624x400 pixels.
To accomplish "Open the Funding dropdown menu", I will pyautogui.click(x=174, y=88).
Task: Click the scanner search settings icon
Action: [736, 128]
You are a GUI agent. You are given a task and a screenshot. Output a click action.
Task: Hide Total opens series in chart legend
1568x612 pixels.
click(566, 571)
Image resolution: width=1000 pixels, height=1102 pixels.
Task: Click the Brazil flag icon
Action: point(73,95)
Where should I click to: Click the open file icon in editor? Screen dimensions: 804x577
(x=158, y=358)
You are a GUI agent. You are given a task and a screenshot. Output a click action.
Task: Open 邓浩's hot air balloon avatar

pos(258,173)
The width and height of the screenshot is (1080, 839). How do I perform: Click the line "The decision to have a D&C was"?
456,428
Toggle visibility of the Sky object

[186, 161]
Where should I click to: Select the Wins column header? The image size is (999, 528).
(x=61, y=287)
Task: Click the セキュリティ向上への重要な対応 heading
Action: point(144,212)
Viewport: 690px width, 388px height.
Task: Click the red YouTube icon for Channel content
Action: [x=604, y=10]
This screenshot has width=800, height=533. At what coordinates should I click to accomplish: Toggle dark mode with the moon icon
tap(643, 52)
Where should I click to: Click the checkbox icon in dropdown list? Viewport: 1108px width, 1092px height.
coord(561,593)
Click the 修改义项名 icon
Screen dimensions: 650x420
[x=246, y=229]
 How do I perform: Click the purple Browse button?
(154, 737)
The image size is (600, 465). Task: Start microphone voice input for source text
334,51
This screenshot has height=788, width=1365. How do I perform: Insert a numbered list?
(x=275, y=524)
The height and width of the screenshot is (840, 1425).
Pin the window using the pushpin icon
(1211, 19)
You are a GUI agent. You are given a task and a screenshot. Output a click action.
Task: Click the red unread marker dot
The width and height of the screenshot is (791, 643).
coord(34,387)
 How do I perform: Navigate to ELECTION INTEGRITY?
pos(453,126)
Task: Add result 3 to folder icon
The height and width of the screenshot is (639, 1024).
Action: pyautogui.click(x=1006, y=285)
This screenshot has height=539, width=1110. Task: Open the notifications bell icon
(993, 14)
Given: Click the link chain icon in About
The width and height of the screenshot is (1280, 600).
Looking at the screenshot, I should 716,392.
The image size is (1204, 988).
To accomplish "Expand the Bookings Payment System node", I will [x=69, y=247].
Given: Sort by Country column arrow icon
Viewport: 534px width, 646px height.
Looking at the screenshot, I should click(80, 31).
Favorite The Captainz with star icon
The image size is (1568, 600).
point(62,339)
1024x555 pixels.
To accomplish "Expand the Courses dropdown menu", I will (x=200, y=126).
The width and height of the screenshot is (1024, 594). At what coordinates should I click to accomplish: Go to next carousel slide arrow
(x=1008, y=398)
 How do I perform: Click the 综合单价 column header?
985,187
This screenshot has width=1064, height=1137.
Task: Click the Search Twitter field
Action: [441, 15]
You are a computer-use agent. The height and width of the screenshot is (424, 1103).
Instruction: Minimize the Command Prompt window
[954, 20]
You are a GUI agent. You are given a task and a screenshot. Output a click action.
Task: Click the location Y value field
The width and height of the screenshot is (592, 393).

········

▶ **Problem**: When a line among the entries contains "Expand", pull that line out.

▶ **Reply**:
To accomplish "Expand the Bookings Payment System node", I will [x=69, y=247].
To accomplish "Expand the Courses dropdown menu", I will (x=200, y=126).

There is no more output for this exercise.